Ratings agency says U.S. homes were overvalued by 10.5% in Q3.

KEY TAKEAWAYS
  • The report estimates that Buffalo-Cheektowaga-Niagara Falls, N.Y., is the most overvalued.
  • Fitch said it expects nominal home-price growth to slow substantially in 2023 due to cooling demand and worsening affordability.

Housing prices in the U.S. were overvalued by 10.5% in the third quarter of 2022 on a population-weighted average basis, according to a new report by Fitch Ratings

The ratings agency, however, expects overvaluation to continue moderating as home price growth trends downward in 2023. Prices dropped 0.5% in October, marking the fourth consecutive month of declines, the agency said.

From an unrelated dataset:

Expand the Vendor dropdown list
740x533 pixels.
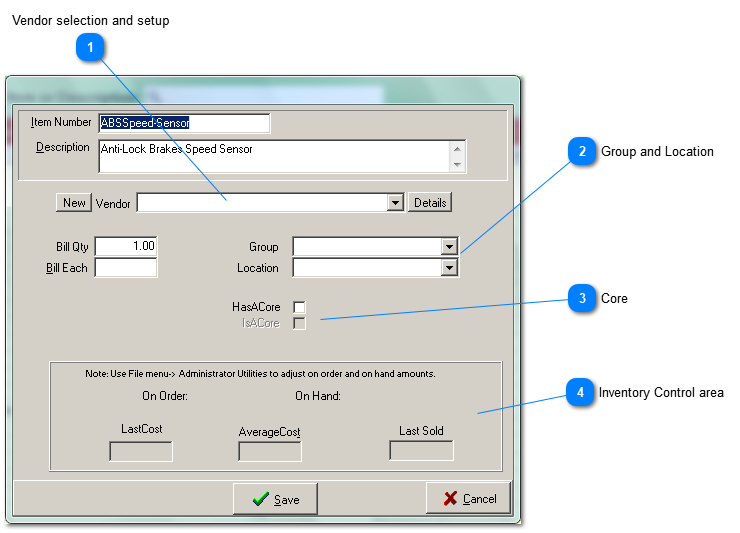tap(396, 203)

“Overvaluation is shifting from the West Coast to the East,” Fitch said in the report, titled “U.S. RMBS Sustainable Home Price Report (Fourth-Quarter 2022)." As of the third quarter, the report continued, “the most overvalued states were Hawaii, South Carolina, and North Carolina vs. Idaho and Nevada a year prior.”

Among the top 100 most populated metropolitan statistical areas (MSAs), the report estimates that Buffalo-Cheektowaga-Niagara Falls, N.Y., is the most overvalued, followed by Fayetteville-Springdale-Rogers, Ark.-Mo., and Rochester, N.Y. A year ago, Boise City, Idaho, was the most overvalued MSA, Fitch said.

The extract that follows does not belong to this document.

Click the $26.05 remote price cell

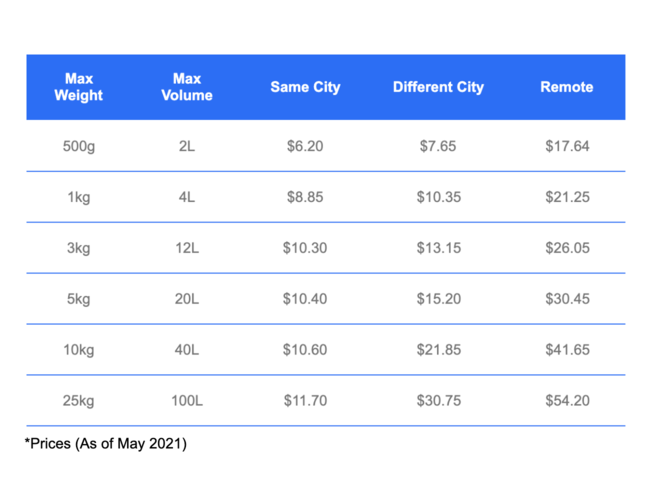pyautogui.click(x=567, y=248)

High mortgage rates continue to pressure home prices, Fitch said, noting that 30-year fixed mortgage rates reached 6.33% as of Jan. 12, up from 6.27% two weeks prior, according to Freddie Mac. The housing market remains stagnant, with declining sales, low inventory, and falling prices. Both homebuying and home-selling sentiment are significantly lower than in 2022, according to Fannie Mae.

Fitch said it expects nominal home-price growth to slow substantially in 2023 due to cooling demand and worsening affordability. Fitch’s Global Housing and Mortgage Outlook forecasts nominal national home prices to fall by between 0% and 5% in 2023, with a 30-year mortgage rate remaining between 6.5% to 7%. 

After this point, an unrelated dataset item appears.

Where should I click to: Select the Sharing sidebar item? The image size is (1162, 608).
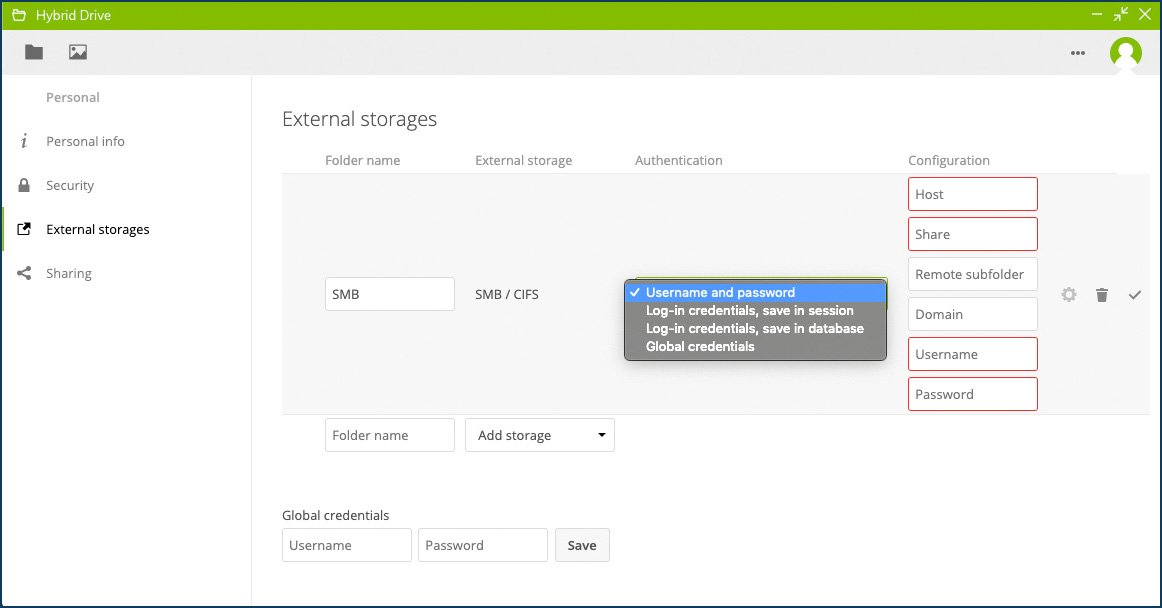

Fitch added, however, that uncertainty driven by high inflation and federal interest rate hikes will intensify the volatility of mortgage rates and the downside risk in 2023.

On the supply side, Fitch said it does not expect a sharp drop in the near term, with active listings in the 50 largest U.S. metros increasing by 62.8% over the last year and housing completions at a 6% annual increase (as of November 2022), according to Realtor.com.

Last week, Rocket CFO Brian Brown discussed the housing market for 2023 with Fitch. He predicts a 5% drop in home prices and first-time home buyers will be a major purchasing segment.